Employers call for rise in retirement age
The Swiss Employers' Association is calling for the retirement age to be raised to 66 by 2013, in order to cover pension costs and spur economic growth.
But Travail Suisse - one of the largest employees’ unions - has rejected the move, calling it “unacceptable”.
Speaking at a press conference on Monday, Rudolf Stämpfli, president of the Swiss Employers' Association, said measures were needed to shore up Switzerland’s social security system.
"In Switzerland, economic recovery has only been lukewarm. We can’t behave as though we’ve seen a sharp upswing,” he said.
"Cost-cutting, system reform and a redoubled fight against system abuses must be emphasised in the social security system in future."
Stämpfli added that the deficit in state pensions – due to the fact that there are more old people receiving pensions but fewer young people paying into the system – could be reduced by raising the retirement age to 66.
But Travail Suisse, one of Switzerland’s largest employees’ unions, has rejected the move.
It said that a rise to the age of 66 would be "unacceptable" and "not useful", especially as the Swiss had already overwhelmingly voted against cuts to pensions in May this year.
Moves to increase the retirement age have so far been controversial. Swiss Interior Minister Pascal Couchepin has in the past proposed delaying the retirement age to 67, but the suggestion was not welcomed by unions.
Switzerland's association for small- and medium-sized enterprises has also argued for later retirement, at 67.

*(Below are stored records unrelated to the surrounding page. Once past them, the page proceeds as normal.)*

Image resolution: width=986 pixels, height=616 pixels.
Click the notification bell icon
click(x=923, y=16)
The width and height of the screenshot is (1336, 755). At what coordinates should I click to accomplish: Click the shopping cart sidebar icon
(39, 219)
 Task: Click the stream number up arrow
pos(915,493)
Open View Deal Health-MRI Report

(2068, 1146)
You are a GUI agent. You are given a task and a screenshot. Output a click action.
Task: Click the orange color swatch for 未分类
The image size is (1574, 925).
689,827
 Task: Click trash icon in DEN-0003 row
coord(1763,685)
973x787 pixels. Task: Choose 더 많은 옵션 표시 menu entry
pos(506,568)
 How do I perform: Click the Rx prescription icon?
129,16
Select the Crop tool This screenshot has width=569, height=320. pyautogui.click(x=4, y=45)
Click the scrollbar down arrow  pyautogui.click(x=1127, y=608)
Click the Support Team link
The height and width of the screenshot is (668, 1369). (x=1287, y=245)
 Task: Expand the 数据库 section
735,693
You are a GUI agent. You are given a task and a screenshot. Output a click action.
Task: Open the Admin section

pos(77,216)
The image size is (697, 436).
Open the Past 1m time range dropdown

The organisation said more should be done to encourage the employment of older people – including a reduction in employer contributions that increase the overall cost of older workers.
swissinfo with agencies
The Swiss Employers’ Association proposes increasing the retirement age for women to 65, then setting the age at 66 for both sexes by 2013.
It also calls for a flexible retirement beginning at 62.
The 11th revision of the pension scheme was rejected by the people last May. It had proposed retirement at 65 for women and benefit reductions.
Demographic trends in Switzerland:
In 1970, a woman had 2.1 children, on average. By 2035, they are expected to have 1.6 children.
In 1970, a man could hope to live 13 years after retirement. In 2035, he can expect 18 more years, trends suggest.
In 1970, a woman lived 16 years after retirement; in 2035, she will live 22 more years.